The Secret of Antiaging Is Worth Looking For

8 October 2013 5:00 pm


Golden years? Slower aging might allow elderly folks to remain healthy longer.

Humans have been looking for a way to slow aging likely since the first person got wrinkles. A new study shows that the quest could be worthwhile. Scientists have found that even a moderate decrease in aging would boost our lifespans by more than 2 years and stave off ill health in many elderly folks. But the advance could also send the costs of Social Security and Medicare soaring.

Slowing aging is no fantasy. Researchers can delay how rapidly lab animals such as mice and roundworms grow old with a variety of measures, from genetic tinkering to extremely low-calorie diets. So far, however, nobody has shown that any drug or diet can postpone human senescence.

But some scientists, including demographer S. Jay Olshansky of the University of Illinois, Chicago, argue that we now know enough about aging to start an intensive, multiyear search for ways to delay it in people—a sort-of Manhattan Project for longevity. “Aging is the underlying risk factor for most of the things that go wrong with us” as we grow older, he says. That means slowing the process would not just add years to our lives, but it would also postpone illnesses such as cancer, diabetes, and heart disease that primarily strike the elderly. In the new study, Olshansky and colleagues attempted to estimate the payoffs and pitfalls, including financial costs, of delayed aging.

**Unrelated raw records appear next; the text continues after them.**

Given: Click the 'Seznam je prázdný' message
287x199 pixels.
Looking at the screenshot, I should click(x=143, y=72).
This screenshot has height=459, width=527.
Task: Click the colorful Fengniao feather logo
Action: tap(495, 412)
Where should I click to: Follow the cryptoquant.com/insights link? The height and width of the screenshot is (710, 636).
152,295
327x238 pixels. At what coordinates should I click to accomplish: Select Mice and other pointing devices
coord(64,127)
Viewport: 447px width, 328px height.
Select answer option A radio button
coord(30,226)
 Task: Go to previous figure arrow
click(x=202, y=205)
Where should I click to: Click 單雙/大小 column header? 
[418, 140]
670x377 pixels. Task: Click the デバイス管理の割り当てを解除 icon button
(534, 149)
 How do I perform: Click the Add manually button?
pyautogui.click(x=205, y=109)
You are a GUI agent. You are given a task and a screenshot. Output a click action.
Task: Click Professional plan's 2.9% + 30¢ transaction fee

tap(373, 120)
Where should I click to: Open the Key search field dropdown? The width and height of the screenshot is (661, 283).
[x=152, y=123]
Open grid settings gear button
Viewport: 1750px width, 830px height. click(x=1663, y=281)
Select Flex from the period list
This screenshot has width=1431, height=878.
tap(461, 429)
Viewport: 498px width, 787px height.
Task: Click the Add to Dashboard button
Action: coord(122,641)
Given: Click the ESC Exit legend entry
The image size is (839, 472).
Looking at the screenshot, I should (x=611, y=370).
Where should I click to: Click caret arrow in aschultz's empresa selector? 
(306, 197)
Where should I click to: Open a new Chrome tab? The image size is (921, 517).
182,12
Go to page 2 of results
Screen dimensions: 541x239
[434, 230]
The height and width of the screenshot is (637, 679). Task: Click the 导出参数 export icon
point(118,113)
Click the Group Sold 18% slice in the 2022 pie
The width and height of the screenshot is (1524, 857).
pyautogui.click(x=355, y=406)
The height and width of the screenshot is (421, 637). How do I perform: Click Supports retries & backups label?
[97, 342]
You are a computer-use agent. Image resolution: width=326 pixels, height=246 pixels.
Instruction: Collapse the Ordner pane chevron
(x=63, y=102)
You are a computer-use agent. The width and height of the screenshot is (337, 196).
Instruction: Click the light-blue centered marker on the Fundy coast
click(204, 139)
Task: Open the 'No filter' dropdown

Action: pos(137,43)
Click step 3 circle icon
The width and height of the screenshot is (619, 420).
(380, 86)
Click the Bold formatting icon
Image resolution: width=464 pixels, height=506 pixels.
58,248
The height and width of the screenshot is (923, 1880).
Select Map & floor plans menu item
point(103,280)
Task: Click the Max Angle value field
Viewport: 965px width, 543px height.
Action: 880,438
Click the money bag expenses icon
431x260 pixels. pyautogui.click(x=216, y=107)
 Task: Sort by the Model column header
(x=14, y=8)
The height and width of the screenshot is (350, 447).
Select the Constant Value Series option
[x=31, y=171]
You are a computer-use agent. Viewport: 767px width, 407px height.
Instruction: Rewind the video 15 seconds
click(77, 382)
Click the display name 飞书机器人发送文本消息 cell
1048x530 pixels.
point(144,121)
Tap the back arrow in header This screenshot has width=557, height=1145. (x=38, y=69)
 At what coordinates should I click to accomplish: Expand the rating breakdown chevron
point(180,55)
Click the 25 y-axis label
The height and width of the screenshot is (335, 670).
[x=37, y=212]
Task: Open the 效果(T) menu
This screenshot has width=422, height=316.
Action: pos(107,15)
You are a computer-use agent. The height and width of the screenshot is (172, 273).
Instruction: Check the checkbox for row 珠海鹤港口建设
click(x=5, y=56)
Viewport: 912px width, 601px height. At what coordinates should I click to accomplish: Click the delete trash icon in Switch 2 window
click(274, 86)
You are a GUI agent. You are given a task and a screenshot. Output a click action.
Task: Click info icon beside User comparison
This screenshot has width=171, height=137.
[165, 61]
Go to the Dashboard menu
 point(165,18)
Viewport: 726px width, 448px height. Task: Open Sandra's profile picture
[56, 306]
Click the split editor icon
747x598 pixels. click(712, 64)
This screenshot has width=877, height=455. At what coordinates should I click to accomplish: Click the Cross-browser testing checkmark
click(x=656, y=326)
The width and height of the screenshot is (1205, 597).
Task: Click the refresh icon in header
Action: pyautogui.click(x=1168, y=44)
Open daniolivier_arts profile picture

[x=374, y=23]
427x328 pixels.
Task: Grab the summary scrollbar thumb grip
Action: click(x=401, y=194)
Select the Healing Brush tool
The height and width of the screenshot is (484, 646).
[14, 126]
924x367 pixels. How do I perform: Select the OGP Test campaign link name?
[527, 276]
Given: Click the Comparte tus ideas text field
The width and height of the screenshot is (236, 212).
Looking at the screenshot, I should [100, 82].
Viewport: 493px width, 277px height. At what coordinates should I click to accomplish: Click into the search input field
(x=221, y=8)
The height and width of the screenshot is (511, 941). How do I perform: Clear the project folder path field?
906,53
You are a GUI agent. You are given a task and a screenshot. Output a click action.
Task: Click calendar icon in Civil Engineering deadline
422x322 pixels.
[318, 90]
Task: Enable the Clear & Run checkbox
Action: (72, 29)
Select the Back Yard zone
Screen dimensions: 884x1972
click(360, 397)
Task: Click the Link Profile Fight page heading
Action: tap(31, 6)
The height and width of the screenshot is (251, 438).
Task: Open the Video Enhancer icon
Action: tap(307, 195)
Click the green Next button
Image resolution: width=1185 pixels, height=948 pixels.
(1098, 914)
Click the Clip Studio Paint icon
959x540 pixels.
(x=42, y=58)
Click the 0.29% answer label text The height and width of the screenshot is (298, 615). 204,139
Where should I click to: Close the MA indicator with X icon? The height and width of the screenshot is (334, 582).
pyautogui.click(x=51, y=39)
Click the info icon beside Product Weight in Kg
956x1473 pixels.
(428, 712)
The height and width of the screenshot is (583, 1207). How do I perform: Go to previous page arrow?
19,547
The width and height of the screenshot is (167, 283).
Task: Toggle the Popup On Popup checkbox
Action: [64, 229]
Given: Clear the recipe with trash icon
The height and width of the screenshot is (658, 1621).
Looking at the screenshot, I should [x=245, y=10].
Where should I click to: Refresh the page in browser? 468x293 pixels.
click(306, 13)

Using a simulation called the Future Elderly Model, the researchers asked what would happen if some sort of elixir were available for the whole U.S. population between 2010 and 2030 that cut the death rate from age-related causes by 20%. In this scenario, people would still perish from heart disease, cancer, and other illnesses, but they’d be older when they became sick. “We think of this as broad-based prevention,” says lead author Dana Goldman, a health economist at the University of Southern California in Los Angeles.

The results of the simulation suggest that slowing aging would lengthen life expectancy by 2.2 years over the status quo, the researchers report online this week in Health Affairs. Under current projections, for example, a person who is 51 years old in 2030 will likely live to about age 87. But under the slowed-aging model, that person would likely survive to 89. Moreover, delaying aging provided a bigger boost than did progress against individual diseases. Cutting the risk of developing cancer or heart disease by 25% would add only a year to that 51-year-old’s life, the researchers conclude.

An extra couple of years might not be very attractive if you’re going to be sick and decrepit. But slowing aging would also allow about 5% more seniors to avoid infirmity between 2030 and 2060 than would reductions in cancer or heart disease alone. “To my friends who want to live forever, I say it makes for great science fiction,” Olshansky says. “Our goal is to extend healthy life, not necessarily life itself.”

But as Olshansky notes, “there is a price to be paid for producing more healthy older people.” The model revealed that under the delayed aging scenario, Medicare and Medicaid would require $300 billion more in 2060 than under the status quo. Overall, the increase in longevity would translate into a budget shortfall for entitlement programs such as Medicare and Social Security of $420 billion in 2060.

These fiscal woes are obstacles—but not insurmountable ones, Goldman says. “The social and fiscal challenges are easily manageable with rational public policy.” For instance, the team calculated that it could eliminate the funding gap with a gradual, 3-year increase in the Medicare eligibility age and a 1-year increase in the Social Security eligibility age.

Although researchers had a general idea of the consequences of slowing aging, “it’s nice to have numbers,” says biogerontologist Steven Austad of the University of Texas Health Science Center in San Antonio. “The impact in terms of overall quality of life is quite substantial,” says geriatric oncologist Harvey Cohen of Duke University Medical Center in Durham, North Carolina, who wasn’t involved with the research. And by exploring the effects of reduced aging on social programs, the study uncovers “a reality that has to be dealt with,” he says.

Olshansky belongs to the Longevity Dividend Initiative (LDI), a group of researchers and organizations that has been talking up the payoffs of postponing human aging. “The question we addressed here—it’s absolutely critical we have an answer to it before we move on,” Olshansky says. Now, he and his colleagues are ready to take the next step, he says. In 2014, the LDI plans to start raising money, mainly from nongovernmental organizations and private individuals, to fund research to develop age-fighting measures, Olshansky says. Although researchers are already studying many potential options, the LDI’s goal is to usher them into human studies and possible use.

What these measures will be is a mystery—though almost every researcher has his or her favorite that works in lab animals. As for the timing, scientists caution that we’ll probably have to wait decades for the fruits of this work to reach the public.